Em comunicado, divulgado hoje na página da Internet do Movimento de Intervenção e Cidadania (MIC), Manuel Alegre enalteceu o programa que pretende qualificar um milhão de portugueses até 2010, mas disse não compreender "a estratégia de comunicação adoptada" para o promover.
"Apresentar um conjunto de figuras conhecidas no papel de perdedores porque não acabaram os estudos é um insulto a todos aqueles que, pelas mais diversas razões, não possuem outras habilitações que não sejam a sua competência e o seu desempenho profissional", contestou Alegre.
"Uma coisa é defender uma segunda oportunidade em educação, outra é denegrir profissões apresentadas nesta campanha como desqualificantes.

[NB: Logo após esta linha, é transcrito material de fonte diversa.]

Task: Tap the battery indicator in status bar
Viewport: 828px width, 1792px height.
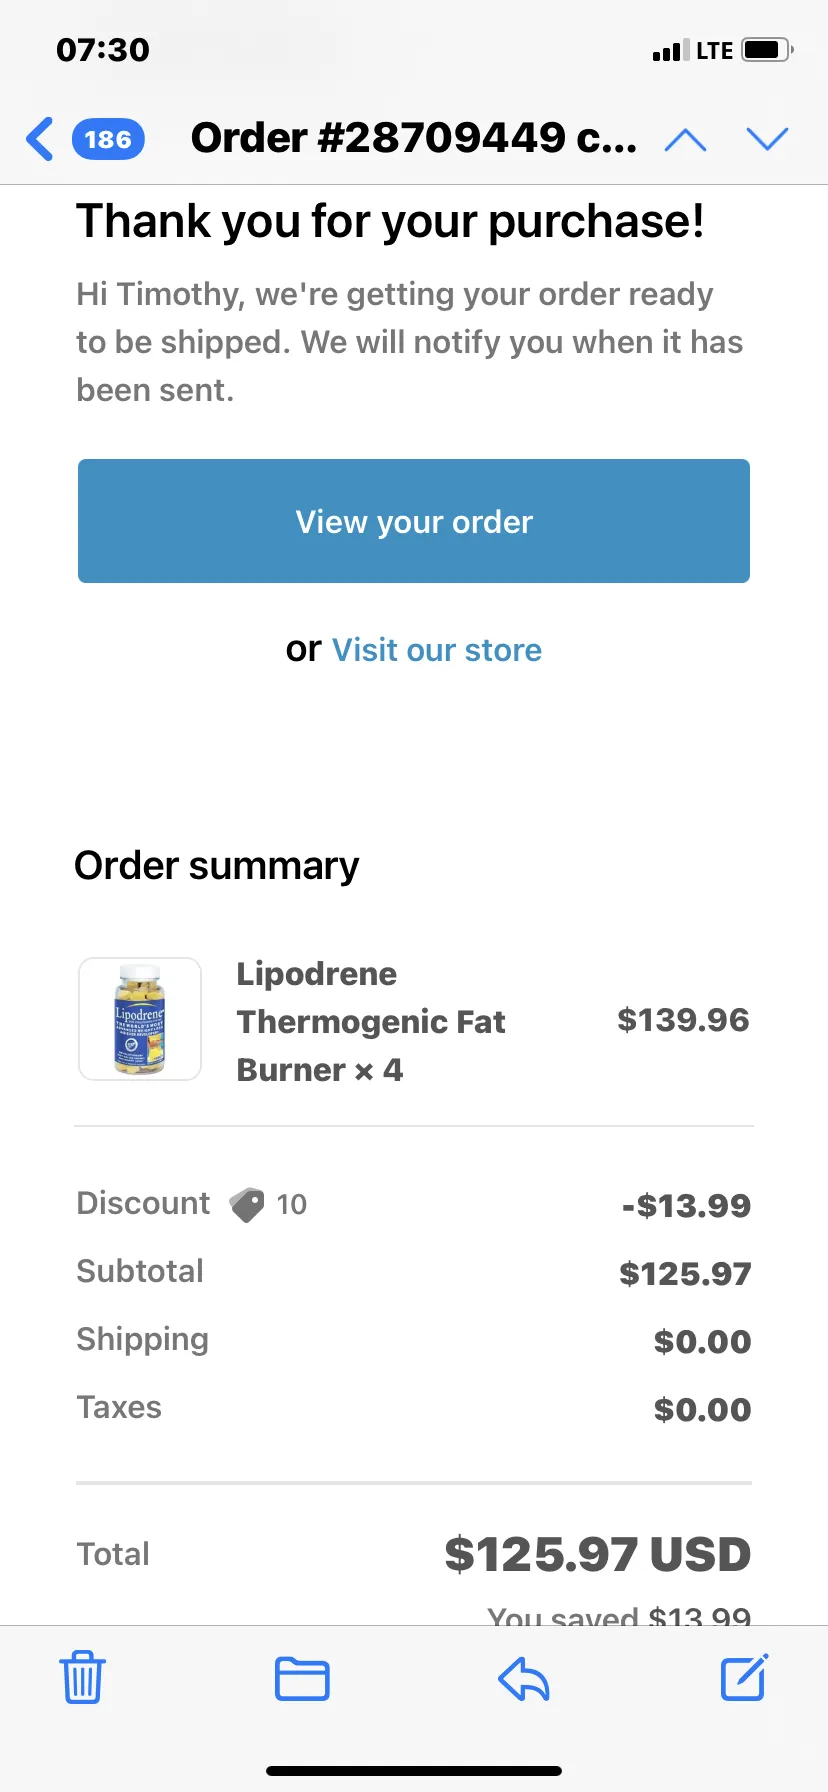Action: 768,49
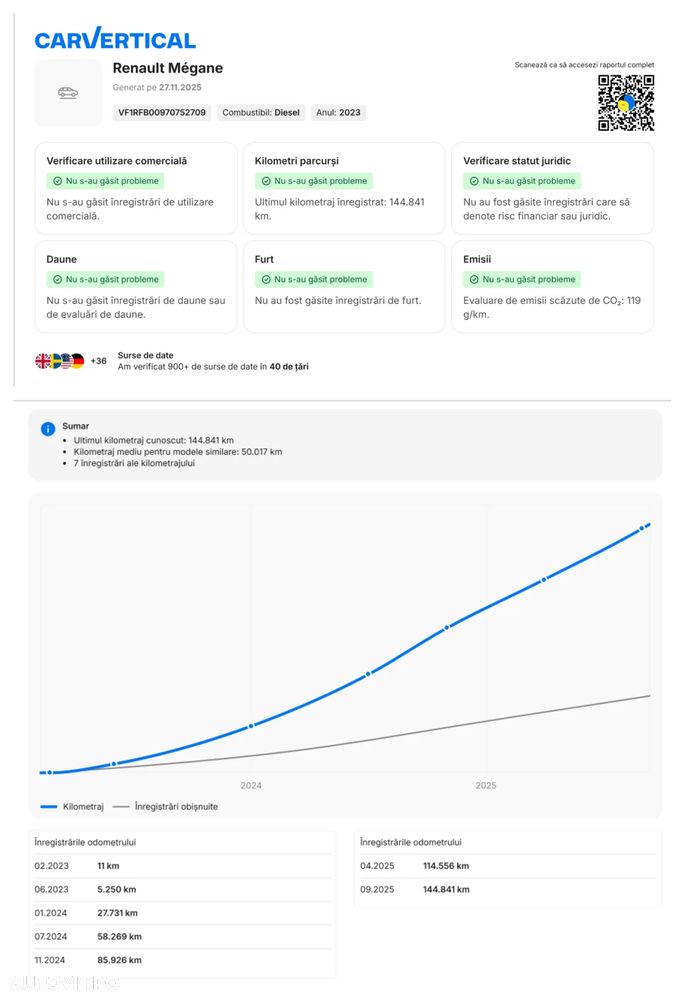Click the QR code for full report
Viewport: 685px width, 1000px height.
626,103
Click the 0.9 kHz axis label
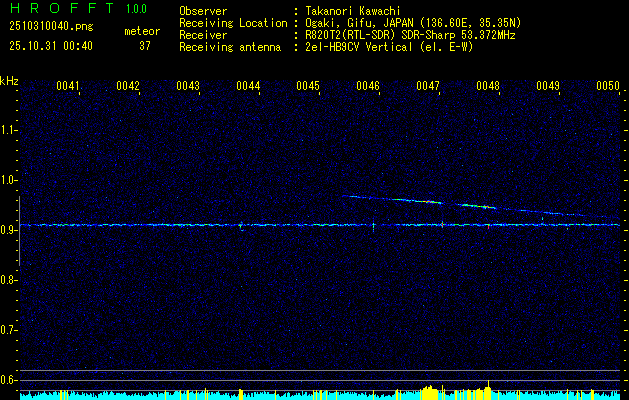 coord(9,230)
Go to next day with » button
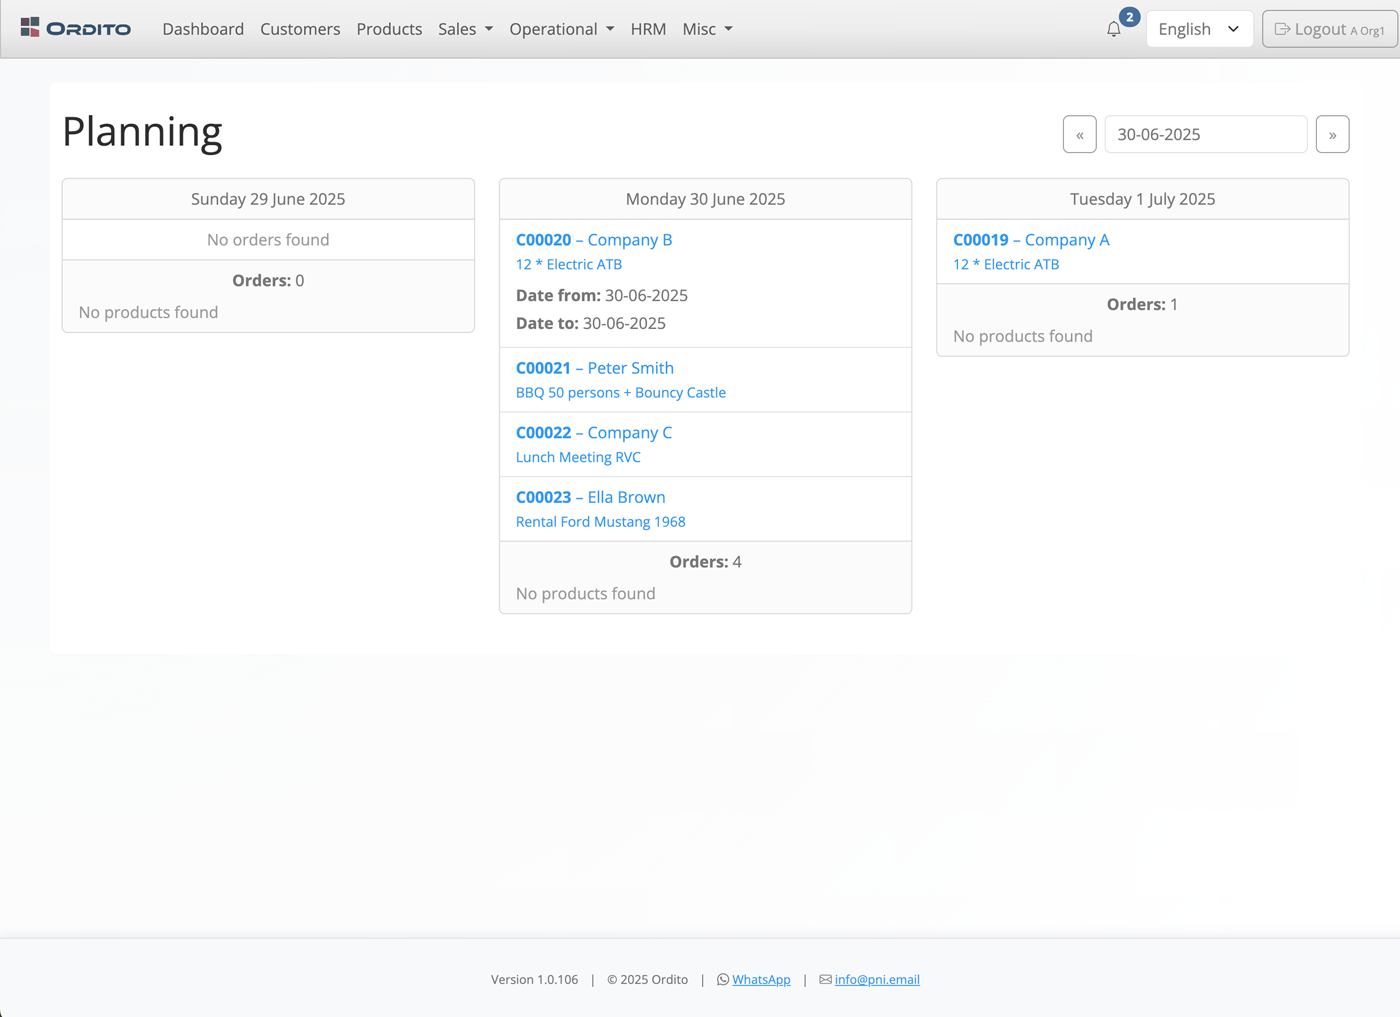The height and width of the screenshot is (1017, 1400). point(1332,135)
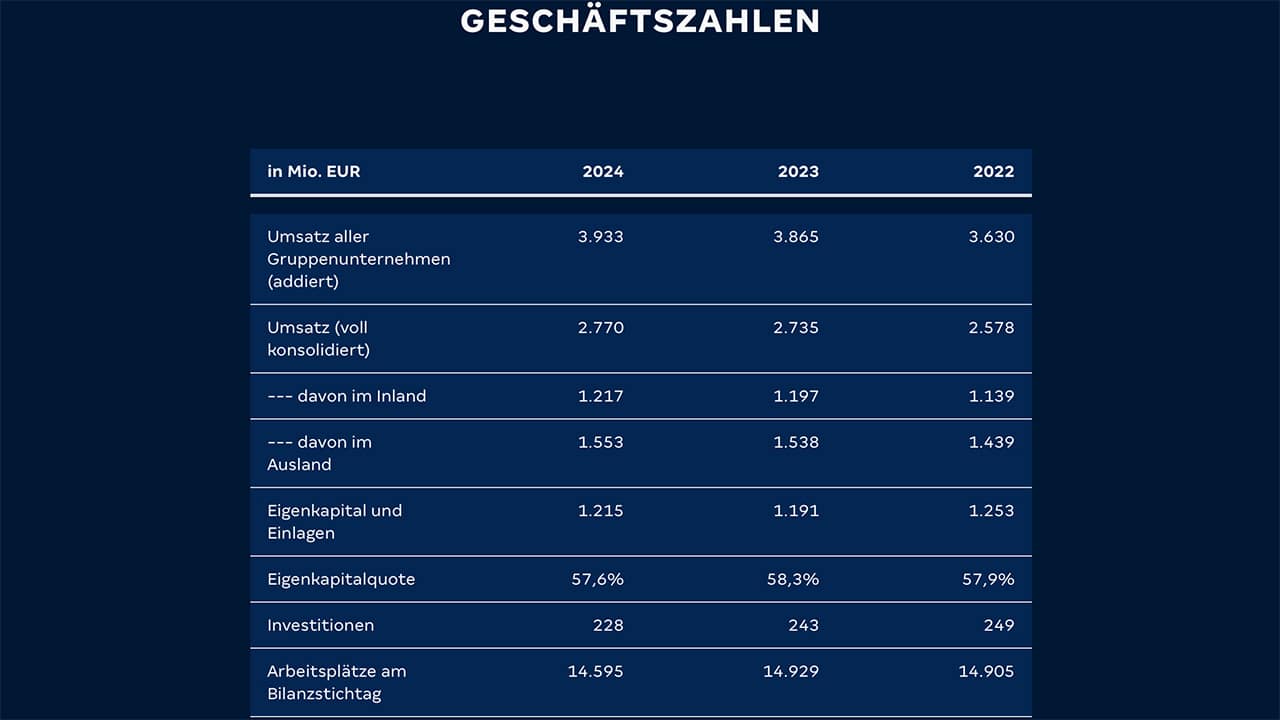Select the 'Investitionen' row label
The width and height of the screenshot is (1280, 720).
tap(320, 625)
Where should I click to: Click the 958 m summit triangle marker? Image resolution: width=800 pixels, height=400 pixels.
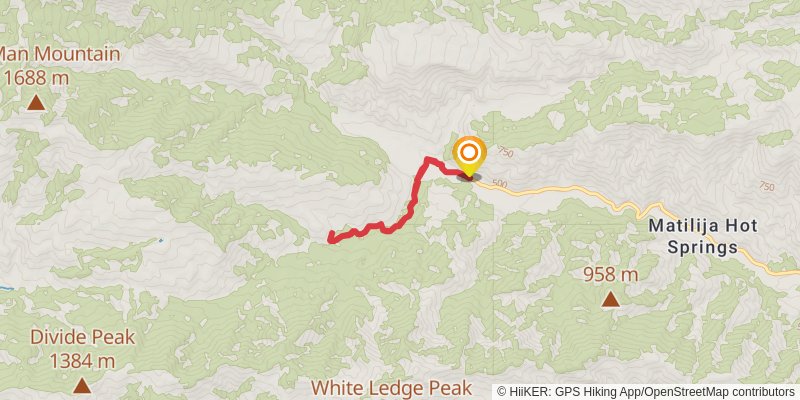tap(610, 299)
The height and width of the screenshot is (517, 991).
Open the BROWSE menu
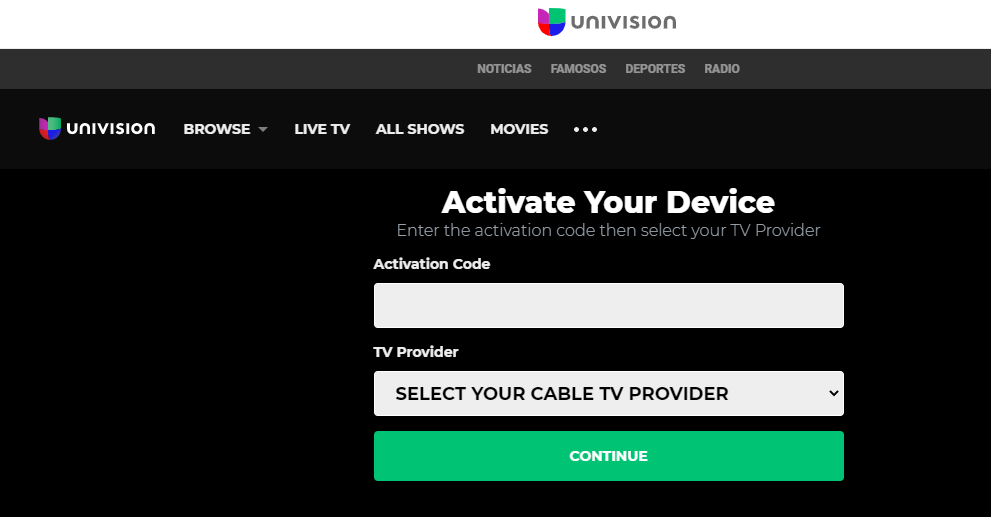click(217, 129)
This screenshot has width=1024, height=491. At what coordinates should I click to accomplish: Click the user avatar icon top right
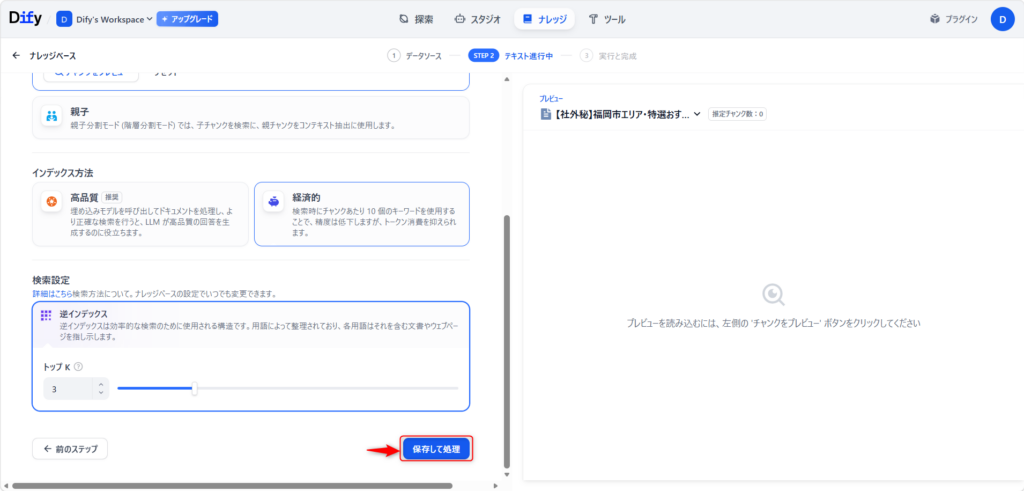1002,19
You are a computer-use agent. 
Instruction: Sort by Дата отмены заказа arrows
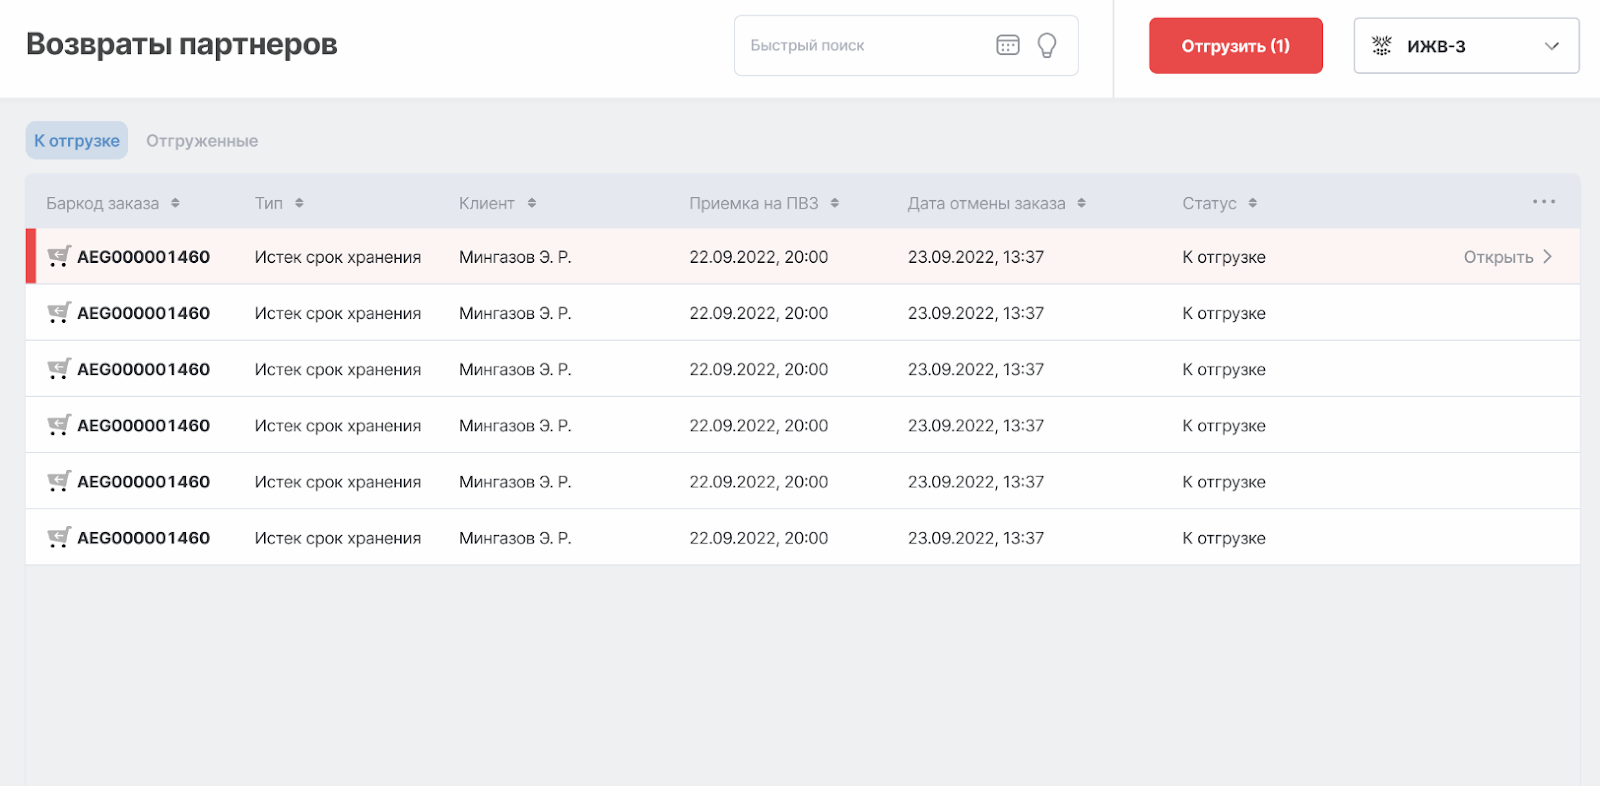(1081, 203)
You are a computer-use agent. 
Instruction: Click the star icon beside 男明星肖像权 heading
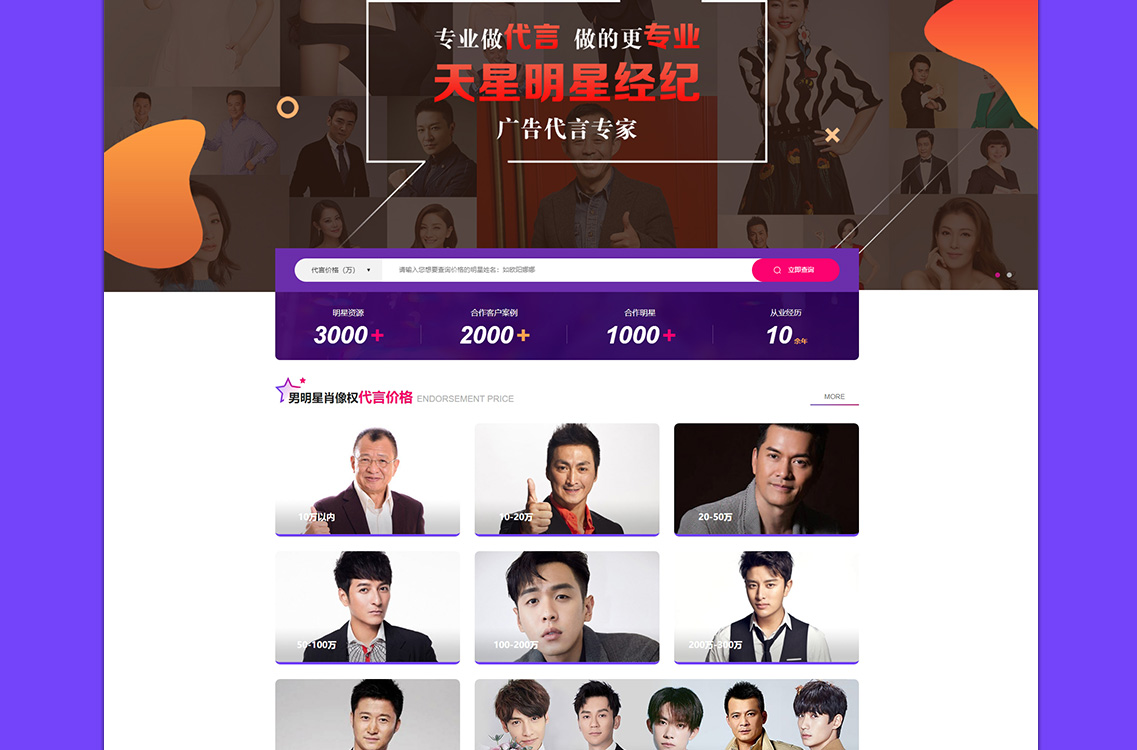(288, 390)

É uma questão de dignidade", acrescentou o presidente do Conselho de Fundadores do MIC, o órgão consultivo do movimento, e deputado do PS.
Manuel Alegre concluiu o comunicado declarando que "trinta e três anos depois do 25 de Abril, o culto do sucesso pelo sucesso não pode levar ao insulto a todos aqueles que realizam com brio e dedicação o seu trabalho, seja qual for a profissão que exerçam".
O ex-candidato independente a Belém ressalvou que o programa do Governo "é uma iniciativa positiva" e que "a preocupação com a qualificação dos portugueses é legítima e as medidas para a elevar são bem-vindas", referindo que "Portugal continua a ter índices de insucesso e abandono escolar muito elevados".
Para o deputado, "não é apenas a competitividade da nossa economia que está em causa, é o direito constitucional à educação e à cultura, condição da igualdade de oportunidades, da superação das desigualdades, do desenvolvimento da personalidade e do progresso social, que não está a ser garantido".
"Por isso tenho defendido a ideia de uma segunda oportunidade em educação como um novo direito social", salientou o vice-presidente da Assembleia da República.